### Supplied passage
··········
MOSCOW, December 10 (Sputnik) — The Convention against Torture and Other Cruel, Inhuman or Degrading Treatment or Punishment was adopted on December 10, 1984 and entered into force on June 26, 1986.
According to the document, "torture means any act by which severe pain or suffering, whether physical or mental, is intentionally inflicted on a person for such purposes as obtaining from him or a third person information or a confession, punishing him for an act he or a third person has committed or is suspected of having committed, or intimidating or coercing him or a third person, or for any reason based on discrimination of any kind, when such pain or suffering is inflicted by or at the instigation of or with the consent or acquiescence of a public official or other person acting in an official capacity."
The convention requires states to take legislative, administrative, judicial or other measures to prevent acts of torture in any territory under its jurisdiction.
The document also says that under "no exceptional circumstances whatsoever" may torture, including war, threat of war, internal political instability or any other public emergency be justified.
Torture cannot be justified as a means to protect public safety or prevent emergencies. Neither can it be justified by orders from superior officers or public officials, the convention states.
The document prohibits parties from returning, extraditing or returning any person to a state "where there are substantial grounds for believing that he would be in danger of being subjected to torture."
··········
### Supplied data
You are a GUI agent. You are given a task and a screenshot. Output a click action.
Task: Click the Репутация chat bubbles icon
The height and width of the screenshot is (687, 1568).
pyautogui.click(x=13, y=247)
··········
### Task list
1. According to the article on the Convention against Torture, on what date did the convention enter into force?
2. Decide whether each statement agrees with the article on the Convention against Torture, answering yes or no and quoting the words that decide it. (a) The convention was adopted on December 10, 1984. (b) Orders from superior officers can justify torture. (c) The convention's definition of torture covers only physical pain.
3. Carry on the article on the Convention against Torture from its final sentence.
The material plays no part in this exercise.

### Outputs in order
1. June 26, 1986

2.
(a) Yes: "was adopted on December 10, 1984"
(b) No: "Neither can it be justified by orders from superior officers or public officials"
(c) No: "whether physical or mental"

3.
"Each State Party shall ensure in its legal system that the victim of an act of torture obtains redress and has an enforceable right to fair and adequate compensation including the means for as full rehabilitation as possible. In the event of the death of the victim as a result of an act of torture, his dependents shall be entitled to compensation," the convention specifies.
States that are parties to the convention have agreed to "afford one another the greatest measure of assistance" in connection with civil proceedings brought in respect to acts of torture.
They should "ensure that education and information regarding the prohibition against torture are fully included in the training of law enforcement personnel, civil or military, medical personnel, public officials and other persons who may be involved in the custody, interrogation or treatment of any individual subjected to any form of arrest, detention or imprisonment."
The convention specifies: "The States Parties shall submit to the Committee, through the Secretary-General of the United Nations, reports on the measures they have taken to give effect to their undertakings under this Convention, within one year after the entry into force of this Convention for the State Party concerned. Thereafter the States Parties shall submit supplementary reports every four years on any new measures taken, and such other reports as the Committee may request."
Each report has to be considered by the committee which may make comments or suggestions on the report as it considers appropriate and must forward them to the state party concerned.
Apart from reports, the convention has established three other mechanisms by which the committee exercises its monitoring function: under certain circumstances the committee reviews complaints or communications from individuals who claim to be victims of a violation by a state party of the provisions of the convention; the committee conducts inquiries and reviews interstate complaints.
The Optional Protocol to the Convention that went into effect in June 2006 established the Subcommittee on Prevention of Torture. It requires that the participating states should set up an independent mechanism authorized to inspect detention sites to prevent state-sanctioned torture.
At present, 156 countries have signed on to the convention. The Soviet Union ratified it on March 3, 1987.
As the USSR's successor, the Russian Federation exercises the rights and fulfils the convention's obligations.